TASK GOAL
The lines to reproduce from the material below are those from the one containing "Élire ou s’abstenir" through the one containing "Je suis abstentionniste (483, 1280)", both included; write them out exactly and add nothing.

DATA LISTING
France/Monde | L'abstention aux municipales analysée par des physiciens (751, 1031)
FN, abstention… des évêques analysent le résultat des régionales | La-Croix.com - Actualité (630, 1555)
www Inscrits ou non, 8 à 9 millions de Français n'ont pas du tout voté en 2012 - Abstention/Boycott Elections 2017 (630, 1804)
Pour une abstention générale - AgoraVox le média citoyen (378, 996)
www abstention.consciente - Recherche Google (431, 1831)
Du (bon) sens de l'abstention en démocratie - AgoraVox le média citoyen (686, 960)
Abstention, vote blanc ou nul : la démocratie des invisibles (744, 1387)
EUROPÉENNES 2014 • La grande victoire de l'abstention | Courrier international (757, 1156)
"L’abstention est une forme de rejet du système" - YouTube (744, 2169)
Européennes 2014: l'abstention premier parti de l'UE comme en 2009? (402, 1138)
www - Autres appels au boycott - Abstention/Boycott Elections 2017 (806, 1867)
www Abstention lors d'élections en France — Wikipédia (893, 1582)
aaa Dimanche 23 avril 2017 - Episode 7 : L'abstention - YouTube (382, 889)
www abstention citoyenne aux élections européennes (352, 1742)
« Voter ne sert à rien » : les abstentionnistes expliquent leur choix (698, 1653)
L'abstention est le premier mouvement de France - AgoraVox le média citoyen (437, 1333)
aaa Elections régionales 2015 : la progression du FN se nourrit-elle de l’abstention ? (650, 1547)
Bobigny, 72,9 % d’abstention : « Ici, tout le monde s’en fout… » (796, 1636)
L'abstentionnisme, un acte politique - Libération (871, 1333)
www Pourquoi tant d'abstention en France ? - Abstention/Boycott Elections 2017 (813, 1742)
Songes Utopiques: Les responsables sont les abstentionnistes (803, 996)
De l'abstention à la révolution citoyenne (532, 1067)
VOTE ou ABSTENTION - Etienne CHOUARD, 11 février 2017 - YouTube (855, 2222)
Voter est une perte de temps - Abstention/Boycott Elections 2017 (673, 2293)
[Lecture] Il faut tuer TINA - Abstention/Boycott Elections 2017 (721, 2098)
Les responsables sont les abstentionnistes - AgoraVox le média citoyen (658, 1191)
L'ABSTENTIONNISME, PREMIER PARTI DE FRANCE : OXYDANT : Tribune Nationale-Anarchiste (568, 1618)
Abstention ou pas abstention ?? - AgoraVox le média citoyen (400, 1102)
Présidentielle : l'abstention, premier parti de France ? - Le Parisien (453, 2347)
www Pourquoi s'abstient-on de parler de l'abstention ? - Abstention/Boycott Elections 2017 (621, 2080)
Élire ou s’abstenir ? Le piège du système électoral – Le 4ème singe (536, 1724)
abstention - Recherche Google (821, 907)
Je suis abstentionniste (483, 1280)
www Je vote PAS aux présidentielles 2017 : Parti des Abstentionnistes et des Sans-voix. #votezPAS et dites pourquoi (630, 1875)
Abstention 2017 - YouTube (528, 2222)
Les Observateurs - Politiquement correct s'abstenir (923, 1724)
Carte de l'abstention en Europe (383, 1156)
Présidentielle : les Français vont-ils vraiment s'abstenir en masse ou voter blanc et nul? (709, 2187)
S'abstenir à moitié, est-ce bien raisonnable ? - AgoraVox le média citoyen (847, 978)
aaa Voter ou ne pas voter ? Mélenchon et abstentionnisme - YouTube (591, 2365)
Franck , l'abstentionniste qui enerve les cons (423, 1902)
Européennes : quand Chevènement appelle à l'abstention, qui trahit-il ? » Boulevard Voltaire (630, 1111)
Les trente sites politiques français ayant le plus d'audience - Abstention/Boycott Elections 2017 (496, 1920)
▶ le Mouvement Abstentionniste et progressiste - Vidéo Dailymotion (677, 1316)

EXERCISE ANSWER
Élire ou s’abstenir ? Le piège du système électoral – Le 4ème singe (536, 1724)
abstention - Recherche Google (821, 907)
Je suis abstentionniste (483, 1280)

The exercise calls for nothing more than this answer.